Comment by Ian_C. on Hot Air Doesn't Disagree · 2008-08-16T07:19:47.000Z · LW · GW

Caledonian - in matters of the heart perhaps people go with emotion, merely rationalizing after the fact, but in other areas - career, finances, etc, I think most people try to reason it out. You need to have more faith in your fellow man :)

Comment by Ian_C. on Hot Air Doesn't Disagree · 2008-08-16T03:31:17.000Z · LW · GW

The whole question of "should" only arises if you have a choice and a mind powerful enough to reason about it. If you watch dogs it does sometimes look like they are choosing. For example if two people call a dog simultaneously it will look here, look there, pause and think (it looks like) and then go for one of the people. But I doubt it has reasoned out the choice, it has probably just gone with whatever emotion strikes it at the key moment.
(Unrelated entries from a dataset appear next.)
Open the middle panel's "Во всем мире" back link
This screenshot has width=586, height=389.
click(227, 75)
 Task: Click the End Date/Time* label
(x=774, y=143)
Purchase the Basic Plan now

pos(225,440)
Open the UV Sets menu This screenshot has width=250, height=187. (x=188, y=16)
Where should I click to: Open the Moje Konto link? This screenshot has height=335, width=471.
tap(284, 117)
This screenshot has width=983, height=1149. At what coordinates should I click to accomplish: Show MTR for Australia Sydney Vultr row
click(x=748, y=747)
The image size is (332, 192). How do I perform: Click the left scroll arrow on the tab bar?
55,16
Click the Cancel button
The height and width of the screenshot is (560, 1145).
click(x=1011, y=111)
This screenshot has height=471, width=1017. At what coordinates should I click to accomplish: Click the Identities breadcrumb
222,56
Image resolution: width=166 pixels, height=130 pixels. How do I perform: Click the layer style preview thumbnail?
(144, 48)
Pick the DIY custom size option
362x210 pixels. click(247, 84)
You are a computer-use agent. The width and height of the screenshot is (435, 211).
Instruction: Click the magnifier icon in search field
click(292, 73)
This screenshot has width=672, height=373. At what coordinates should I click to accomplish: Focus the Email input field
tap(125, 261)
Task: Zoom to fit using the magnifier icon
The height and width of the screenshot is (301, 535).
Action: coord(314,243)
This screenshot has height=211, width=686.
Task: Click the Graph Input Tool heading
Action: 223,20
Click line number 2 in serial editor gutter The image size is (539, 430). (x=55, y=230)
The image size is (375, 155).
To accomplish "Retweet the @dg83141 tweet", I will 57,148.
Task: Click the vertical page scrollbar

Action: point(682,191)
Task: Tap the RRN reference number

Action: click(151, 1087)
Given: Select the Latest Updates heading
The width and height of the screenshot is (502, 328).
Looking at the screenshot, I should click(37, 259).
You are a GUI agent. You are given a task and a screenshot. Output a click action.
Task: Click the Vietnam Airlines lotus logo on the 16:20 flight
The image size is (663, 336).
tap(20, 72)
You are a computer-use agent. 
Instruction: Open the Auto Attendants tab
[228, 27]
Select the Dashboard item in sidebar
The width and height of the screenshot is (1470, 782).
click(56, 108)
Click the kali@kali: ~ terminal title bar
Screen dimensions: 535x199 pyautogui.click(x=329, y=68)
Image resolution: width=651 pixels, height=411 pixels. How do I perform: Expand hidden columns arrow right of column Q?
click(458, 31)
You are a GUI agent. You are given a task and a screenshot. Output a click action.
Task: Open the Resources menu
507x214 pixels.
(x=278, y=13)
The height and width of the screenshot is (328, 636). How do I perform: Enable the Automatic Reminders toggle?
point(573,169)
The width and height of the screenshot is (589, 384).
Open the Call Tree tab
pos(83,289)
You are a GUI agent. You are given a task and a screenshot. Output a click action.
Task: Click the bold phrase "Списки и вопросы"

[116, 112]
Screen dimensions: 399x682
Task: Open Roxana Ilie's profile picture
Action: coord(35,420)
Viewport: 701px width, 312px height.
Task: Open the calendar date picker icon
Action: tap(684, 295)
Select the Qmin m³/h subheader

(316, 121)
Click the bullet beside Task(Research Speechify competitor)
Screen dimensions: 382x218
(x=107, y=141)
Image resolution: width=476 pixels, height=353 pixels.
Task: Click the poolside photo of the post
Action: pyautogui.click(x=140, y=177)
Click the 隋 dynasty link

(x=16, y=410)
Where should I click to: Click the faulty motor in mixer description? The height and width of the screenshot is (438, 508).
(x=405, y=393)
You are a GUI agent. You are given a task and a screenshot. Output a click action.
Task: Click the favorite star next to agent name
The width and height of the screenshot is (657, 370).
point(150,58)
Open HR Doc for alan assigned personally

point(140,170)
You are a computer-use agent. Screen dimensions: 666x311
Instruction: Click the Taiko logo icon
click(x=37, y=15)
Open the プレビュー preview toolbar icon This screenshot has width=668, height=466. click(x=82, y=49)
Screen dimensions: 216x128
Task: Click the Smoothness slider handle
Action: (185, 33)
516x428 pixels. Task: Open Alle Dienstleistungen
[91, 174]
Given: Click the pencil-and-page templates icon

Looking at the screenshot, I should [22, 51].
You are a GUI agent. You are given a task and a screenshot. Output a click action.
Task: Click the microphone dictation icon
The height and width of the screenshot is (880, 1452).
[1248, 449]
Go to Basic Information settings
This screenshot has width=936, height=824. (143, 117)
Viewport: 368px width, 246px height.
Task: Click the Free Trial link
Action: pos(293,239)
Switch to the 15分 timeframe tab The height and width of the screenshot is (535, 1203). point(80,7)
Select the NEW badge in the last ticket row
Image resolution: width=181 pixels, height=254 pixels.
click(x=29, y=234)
Comment by Ian_C. on The Bedrock of Morality: Arbitrary? · 2008-08-15T10:20:34.000Z · LW · GW

In the real world, everything worth having comes from someone's effort -- even wild fruit has to be picked, sorted, and cleaned and fish need to be caught, gutted etc. I think this universal fact of required effort is probably part of the data we get the concept of fairness from in the first place, so reasoning in a space where pies pop in to existence from nothing seems like whatever you conclude might not be applicable to the real world anyway.

Comment by Ian_C. on Is Fairness Arbitrary? · 2008-08-14T11:46:54.000Z · LW · GW

In reality someone would have had to bake the pie, and it's fair that they get it since they put in the work. The problem is that the author, in creating the example, eliminated certain facts such as the baker in order to get to the essence of the problem. But the more facts you eliminate the more chance that something will appear arbitrary, due to fewer paths back to reality. It's the fallacy of the over-simplified model (no that's not a real fallacy :).